[Collected data]
----

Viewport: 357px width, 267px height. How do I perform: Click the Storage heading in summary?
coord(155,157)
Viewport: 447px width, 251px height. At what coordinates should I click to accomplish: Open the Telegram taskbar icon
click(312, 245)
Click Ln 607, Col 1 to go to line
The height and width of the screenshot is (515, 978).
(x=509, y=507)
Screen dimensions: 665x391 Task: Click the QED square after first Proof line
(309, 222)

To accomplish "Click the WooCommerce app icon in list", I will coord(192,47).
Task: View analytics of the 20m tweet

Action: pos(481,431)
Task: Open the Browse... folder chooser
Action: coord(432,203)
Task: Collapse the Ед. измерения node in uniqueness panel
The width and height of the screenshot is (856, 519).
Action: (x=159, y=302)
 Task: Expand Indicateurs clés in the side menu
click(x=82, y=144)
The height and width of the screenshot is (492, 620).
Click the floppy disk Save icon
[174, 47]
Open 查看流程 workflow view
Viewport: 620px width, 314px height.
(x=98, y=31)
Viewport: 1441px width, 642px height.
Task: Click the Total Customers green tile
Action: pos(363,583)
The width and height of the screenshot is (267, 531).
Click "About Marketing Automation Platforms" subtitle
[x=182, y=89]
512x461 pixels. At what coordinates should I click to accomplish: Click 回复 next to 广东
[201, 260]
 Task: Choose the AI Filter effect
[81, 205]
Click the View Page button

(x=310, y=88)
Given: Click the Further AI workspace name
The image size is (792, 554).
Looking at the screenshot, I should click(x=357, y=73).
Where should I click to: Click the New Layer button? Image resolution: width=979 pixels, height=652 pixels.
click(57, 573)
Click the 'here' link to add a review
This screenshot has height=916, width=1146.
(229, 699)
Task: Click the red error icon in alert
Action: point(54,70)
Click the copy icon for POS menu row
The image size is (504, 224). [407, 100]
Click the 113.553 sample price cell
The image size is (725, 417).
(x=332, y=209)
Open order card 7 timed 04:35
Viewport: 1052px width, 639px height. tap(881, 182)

----

_What is expected_. Give all of the entries again, exactly.

_Result of the task_.
Viewport: 357px width, 267px height. How do I perform: Click the Storage heading in summary?
coord(155,157)
Viewport: 447px width, 251px height. At what coordinates should I click to accomplish: Open the Telegram taskbar icon
click(312, 245)
Click Ln 607, Col 1 to go to line
The height and width of the screenshot is (515, 978).
(x=509, y=507)
Screen dimensions: 665x391 Task: Click the QED square after first Proof line
(309, 222)

To accomplish "Click the WooCommerce app icon in list", I will coord(192,47).
Task: View analytics of the 20m tweet

Action: pos(481,431)
Task: Open the Browse... folder chooser
Action: coord(432,203)
Task: Collapse the Ед. измерения node in uniqueness panel
The width and height of the screenshot is (856, 519).
Action: (x=159, y=302)
 Task: Expand Indicateurs clés in the side menu
click(x=82, y=144)
The height and width of the screenshot is (492, 620).
Click the floppy disk Save icon
[174, 47]
Open 查看流程 workflow view
Viewport: 620px width, 314px height.
(x=98, y=31)
Viewport: 1441px width, 642px height.
Task: Click the Total Customers green tile
Action: pos(363,583)
The width and height of the screenshot is (267, 531).
Click "About Marketing Automation Platforms" subtitle
[x=182, y=89]
512x461 pixels. At what coordinates should I click to accomplish: Click 回复 next to 广东
[201, 260]
 Task: Choose the AI Filter effect
[81, 205]
Click the View Page button

(x=310, y=88)
Given: Click the Further AI workspace name
The image size is (792, 554).
Looking at the screenshot, I should click(x=357, y=73).
Where should I click to: Click the New Layer button? Image resolution: width=979 pixels, height=652 pixels.
click(57, 573)
Click the 'here' link to add a review
This screenshot has height=916, width=1146.
(229, 699)
Task: Click the red error icon in alert
Action: point(54,70)
Click the copy icon for POS menu row
The image size is (504, 224). [407, 100]
Click the 113.553 sample price cell
The image size is (725, 417).
(x=332, y=209)
Open order card 7 timed 04:35
Viewport: 1052px width, 639px height. tap(881, 182)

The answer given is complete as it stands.